Numerous surgical procedures have been documented for the management of obesity, with various surgeons continuously adding their contributions and modifications to existing methodologies on a daily basis. The available evidence indicates that RYGB is the most widely embraced surgical procedure globally, supported by extensive long-term investigations. This procedure is characterized by an intermediate level of complexity, yielding satisfactory outcomes and a reduction in complications over time as surgeons acquire expertise[26], However, RYGB is a lengthy procedure and is technically more complex when compared to SG and OAGB, resulting in higher rates of complications. Twelve studies were included in this meta-analysis, with a total of 904 patients.
As far as weight loss is concerned, OAGB is not inferior in terms of weight loss when compared to RYGB in all the years of follow-up in this study. Moreover, magouliotis et al asserted that OAGB was more effective in promoting weight loss due to the elongation of the biliopancreatic limbs beyond the necessary length during the reconstruction of the digestive tract [27]. However, numerous studies [28, 29] have demonstrated that there is a correlation between a biliary limb exceeding 200 cm and an increased susceptibility to malnutrition, vitamin deficiencies, and diarrhea, on the other side regarding the long term outcome it was demonstrated by the YOMEGA trial [30] which showed that At the 5-year follow-up mark, the average percentage of excess BMI reduction was recorded as -75.6% (standard deviation of 28.1) within the OAGB cohort consisting of 72 individuals, as opposed to -71.4% (with a standard deviation of 29.8) in the RYGB group, which further delineates the non-inferiority of OAGB compared to roux en y gastric bypass.

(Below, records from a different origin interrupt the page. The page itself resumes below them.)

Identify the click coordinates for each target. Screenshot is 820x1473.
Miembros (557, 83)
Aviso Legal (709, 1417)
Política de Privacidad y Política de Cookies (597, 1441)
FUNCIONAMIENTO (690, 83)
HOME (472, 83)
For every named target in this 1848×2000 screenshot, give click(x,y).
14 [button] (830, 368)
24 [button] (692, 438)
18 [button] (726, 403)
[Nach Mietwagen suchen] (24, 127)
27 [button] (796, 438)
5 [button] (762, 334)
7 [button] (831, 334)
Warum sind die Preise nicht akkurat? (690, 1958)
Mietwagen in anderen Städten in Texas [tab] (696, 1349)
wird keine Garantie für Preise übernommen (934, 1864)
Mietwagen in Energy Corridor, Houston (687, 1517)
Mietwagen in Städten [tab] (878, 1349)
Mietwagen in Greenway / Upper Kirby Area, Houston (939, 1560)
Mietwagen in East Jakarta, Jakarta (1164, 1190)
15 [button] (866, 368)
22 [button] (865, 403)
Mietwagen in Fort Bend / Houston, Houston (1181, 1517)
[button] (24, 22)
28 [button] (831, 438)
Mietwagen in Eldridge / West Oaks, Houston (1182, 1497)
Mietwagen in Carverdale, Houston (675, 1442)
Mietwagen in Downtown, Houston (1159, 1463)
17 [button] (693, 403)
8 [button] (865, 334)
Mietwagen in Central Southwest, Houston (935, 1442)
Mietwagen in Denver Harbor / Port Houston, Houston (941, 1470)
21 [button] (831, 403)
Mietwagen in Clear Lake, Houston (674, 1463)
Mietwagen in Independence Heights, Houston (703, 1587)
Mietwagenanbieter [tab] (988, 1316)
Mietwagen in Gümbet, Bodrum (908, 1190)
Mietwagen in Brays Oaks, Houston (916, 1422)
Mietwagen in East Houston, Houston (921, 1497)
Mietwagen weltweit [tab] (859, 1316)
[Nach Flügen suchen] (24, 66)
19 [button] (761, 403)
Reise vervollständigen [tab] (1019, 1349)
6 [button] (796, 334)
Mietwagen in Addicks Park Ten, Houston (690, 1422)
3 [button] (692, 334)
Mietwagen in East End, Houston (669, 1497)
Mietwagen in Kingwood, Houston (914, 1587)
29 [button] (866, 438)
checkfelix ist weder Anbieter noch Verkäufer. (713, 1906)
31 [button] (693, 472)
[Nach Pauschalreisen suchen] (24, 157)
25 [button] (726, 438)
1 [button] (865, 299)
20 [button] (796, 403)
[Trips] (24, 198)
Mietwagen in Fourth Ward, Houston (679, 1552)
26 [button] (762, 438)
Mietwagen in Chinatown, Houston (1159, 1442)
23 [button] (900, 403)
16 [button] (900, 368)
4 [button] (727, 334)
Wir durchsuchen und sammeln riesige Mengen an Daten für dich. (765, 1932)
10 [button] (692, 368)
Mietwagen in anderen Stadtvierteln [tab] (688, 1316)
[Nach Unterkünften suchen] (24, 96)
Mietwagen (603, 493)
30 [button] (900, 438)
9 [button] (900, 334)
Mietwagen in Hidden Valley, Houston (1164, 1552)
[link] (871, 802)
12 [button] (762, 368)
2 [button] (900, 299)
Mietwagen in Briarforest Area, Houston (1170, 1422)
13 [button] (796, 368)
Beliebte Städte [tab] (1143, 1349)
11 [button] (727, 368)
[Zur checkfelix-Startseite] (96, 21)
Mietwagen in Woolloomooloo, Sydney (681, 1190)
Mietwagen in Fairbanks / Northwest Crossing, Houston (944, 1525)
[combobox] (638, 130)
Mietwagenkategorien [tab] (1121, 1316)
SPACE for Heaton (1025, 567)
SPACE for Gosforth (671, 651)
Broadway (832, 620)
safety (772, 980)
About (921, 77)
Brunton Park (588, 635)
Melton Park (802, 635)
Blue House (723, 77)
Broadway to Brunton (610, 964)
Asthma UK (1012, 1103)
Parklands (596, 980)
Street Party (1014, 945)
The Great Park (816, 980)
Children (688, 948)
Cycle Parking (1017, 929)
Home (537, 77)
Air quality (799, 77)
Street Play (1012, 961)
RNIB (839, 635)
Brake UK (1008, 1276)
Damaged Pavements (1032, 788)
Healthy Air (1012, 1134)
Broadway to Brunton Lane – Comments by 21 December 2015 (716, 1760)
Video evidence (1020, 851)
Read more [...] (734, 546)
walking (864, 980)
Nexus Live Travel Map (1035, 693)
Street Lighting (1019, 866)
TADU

In terms of adverse events, the incidence of marginal ulcers was higher in the OAGB group. Currently, insufficient data is available regarding the causative factors of marginal ulcers subsequent to OAGB. In a study by Chevallier et al [31], a frequency of 10% was documented for the occurrence of marginal ulcers following OAGB. A long and narrow gastric pouch has been suggested to prevent acid accumulation at the anastomosis site, which may result in a higher risk of marginal ulcers [32] as the size of the gastric pouch influences marginal ulcer formation, with larger pouches having a greater parietal cell mass that produces acid, leading to higher acidity levels and an increased risk of ulcers [33]. However, the potential future impacts of biliary reflux continue to worry numerous bariatric teams and contribute to the ongoing debate surrounding this procedure [34, 35].
In terms of malnutrition, in our study RYGB showed a higher albumin level compared to OAGB while the rate of diarrhea was not significant between both procedures. However, numerous studies [29, 36] have indicated that a biliary limb exceeding 200 cm in length appears to be associated with an increased likelihood of malnutrition and vitamin deficiencies, as well as a higher probability of experiencing diarrhea, however we see that in YOMEGA Trial Between a period of 2 years and 5 years of follow-up, there were no instances where patients necessitated hospitalization due to malnutrition or artificial nutrition. Conversely, within the initial 2 years of follow-up, nine patients experienced a severe adverse event associated with malnutrition, constituting 21% of the serious adverse events in the OAGB group at the 2-year and this could be explained by the intestinal adaptation after malabsorptive procedures has been previously described that could explain an improvement of nutritional status and metabolic outcomes over time [37, 38].
Regarding bile reflux in OAGB, bariatric surgeons are concerned about the risk of developing gastric and esophageal carcinomas which advocates them to avoid this procedure [39]. The incidence of bile reflux after OAGB ranged from 7.8 to 55.5% [40]. Eskandaros et al compared OAGB with RYGB and found that alkaline reflux was significantly higher in patients who underwent OAGB [18]. To alleviate bile reflux of OAGB, several solutions were suggested such as: creating a narrower and longer gastric pouch, anti-reflux sutures with afferent loop suspension, 8–10 cm above the anastomosis, latero-lateral gastro-jejunal anastomosis [41].
One of the limitations of this review is that the longer-term outcomes were not assessed sufficiently, since few studies only compared RYGB and OAGB on longer-terms. A cohort study of 940 patients compared OAGB with a biliopancreatic limb of 150 cm and RYGB for a period of ten years, OAGB had better weight loss parameters than RYGB with no difference in comorbidities resolution [42]. Another cohort study showed that at 5 years of follow up, OAGB had superior outcomes to RYGB in weight loss [43], however in our pooled analysis of two RCTs we found that there is no statistically significant difference between the two operations. Thus, it is not clear which operation has better weight loss outcomes and further RCTs are needed to compare these two procedures to explore the long-term outcomes. A second limitation is that there were some concerns regarding bias in most of the studies after risk of bias assessment.